Norilsk is home to the world biggest mining and metallurgy complex, and is shut off from the world in more ways than one.

From deep in Soviet times, it was ‘closed’ to outsiders, and currently remains exceptionally hard to visit for foreigners. It appears on lists of the top ten most polluted cities in the world, and yet has no road or rail connections to the ‘mainland’, as the rest of Russia is known here, and the sea port Dudinka, which is 100 km from Norilsk is closed for nine months a year. Yet, intriguingly, the 177,000 people living in Norilsk – which accounts for two per cent of Russia’s entire GDP – seem more contented than many others in Russia.

On a Saturday night, local photographer Nadezhda Rimskaya, 32, goes to OverTime bar to see the local rockabilly band. Nadezhda graduated from a college in St Petersburg but decided to return home and has been working here for the last four years. The concert finishes after midnight and the group of young people decide to go for a late dinner.

Luckily there are places where the kitchen remains open after midnight – for example Maxim pub.

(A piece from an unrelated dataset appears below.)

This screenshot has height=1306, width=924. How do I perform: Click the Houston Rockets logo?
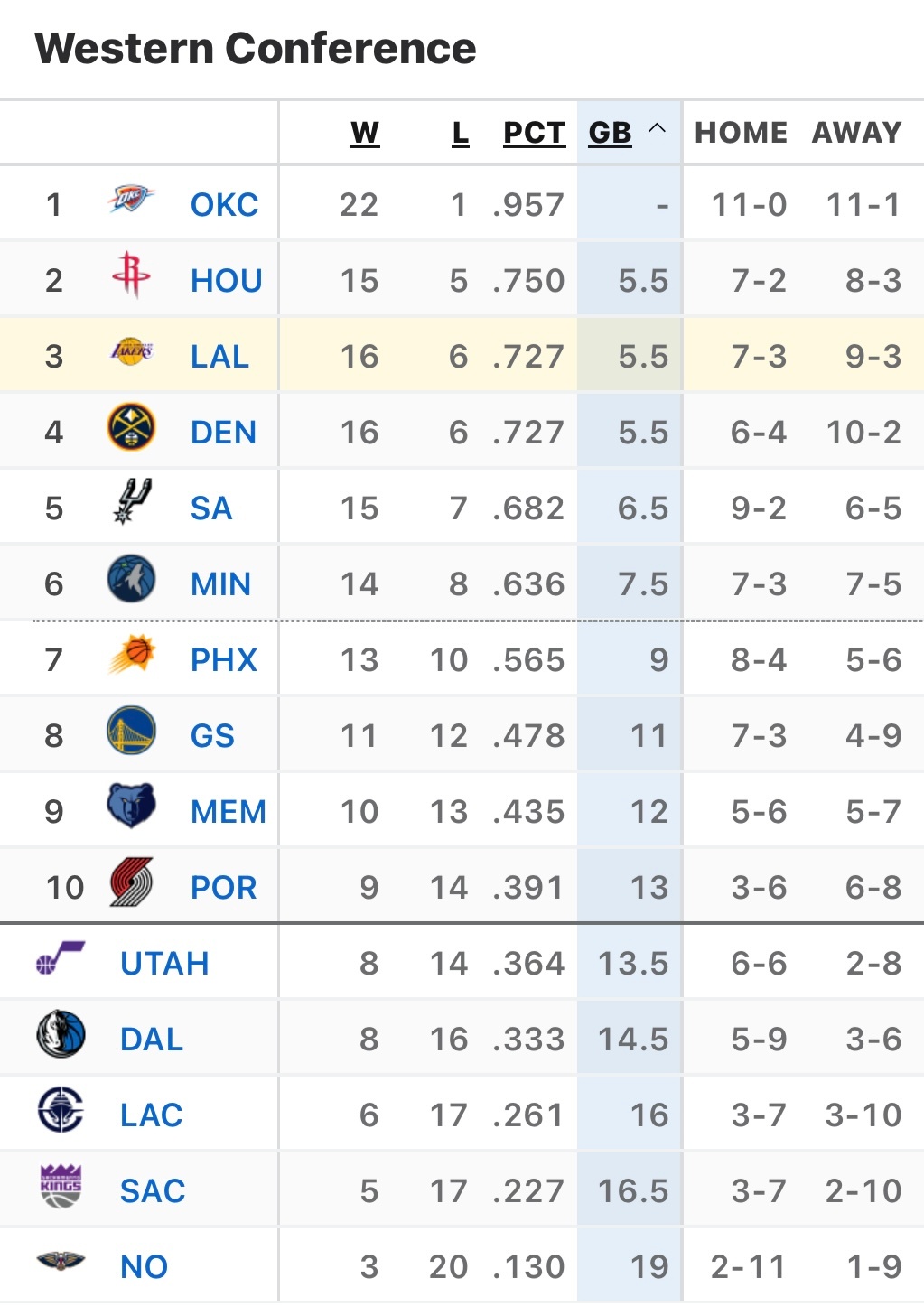pyautogui.click(x=131, y=275)
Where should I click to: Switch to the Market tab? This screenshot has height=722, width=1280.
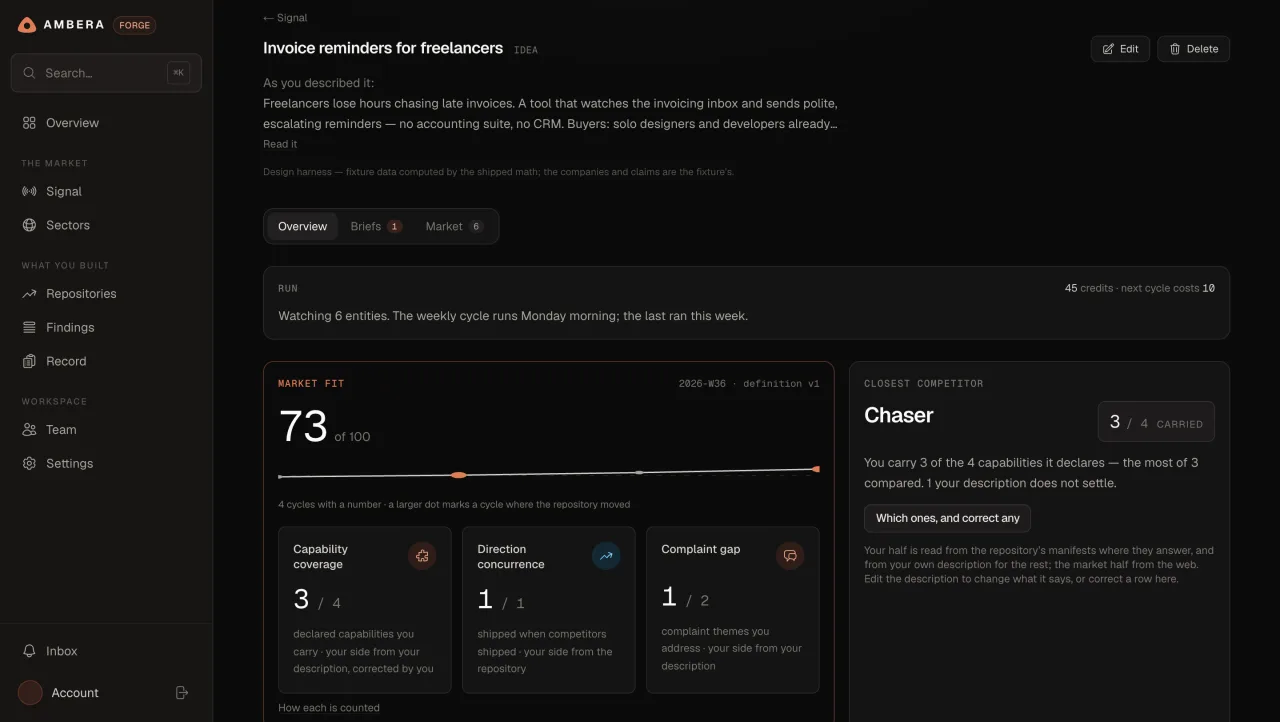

Indeed, Moscow-level restaurants and night clubs, bars and coffee shops, are increasing in Norilsk powered by the high demand, surprising as this may seem.

‘Norilsk misses just two things – oxygen and the internet’, says Nadezhda on her night out, referring to the general lack of oxygen in the air in the north and the absence of the high speed internet in the city. Everything else is fine here and in many ways much better than in many Russian cities. I’m honestly surprised when I hear people say that Norilsk is ‘horrible’. That’s just a misinformed stereotype.’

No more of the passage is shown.